(Dataset entries)
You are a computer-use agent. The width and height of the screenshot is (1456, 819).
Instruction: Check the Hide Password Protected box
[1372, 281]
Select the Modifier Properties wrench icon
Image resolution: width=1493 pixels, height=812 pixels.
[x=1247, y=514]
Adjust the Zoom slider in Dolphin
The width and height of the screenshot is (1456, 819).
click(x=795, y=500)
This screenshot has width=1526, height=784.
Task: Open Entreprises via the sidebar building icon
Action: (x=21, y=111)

## [WHAT NEEDS TO BE DONE]
Transcribe, word for word, every line from the one containing "Instruction: Check the" through the final line of the entries, and nothing else.

## [SOLUTION FOR THIS TASK]
Instruction: Check the Hide Password Protected box
[1372, 281]
Select the Modifier Properties wrench icon
Image resolution: width=1493 pixels, height=812 pixels.
[x=1247, y=514]
Adjust the Zoom slider in Dolphin
The width and height of the screenshot is (1456, 819).
click(x=795, y=500)
This screenshot has width=1526, height=784.
Task: Open Entreprises via the sidebar building icon
Action: (x=21, y=111)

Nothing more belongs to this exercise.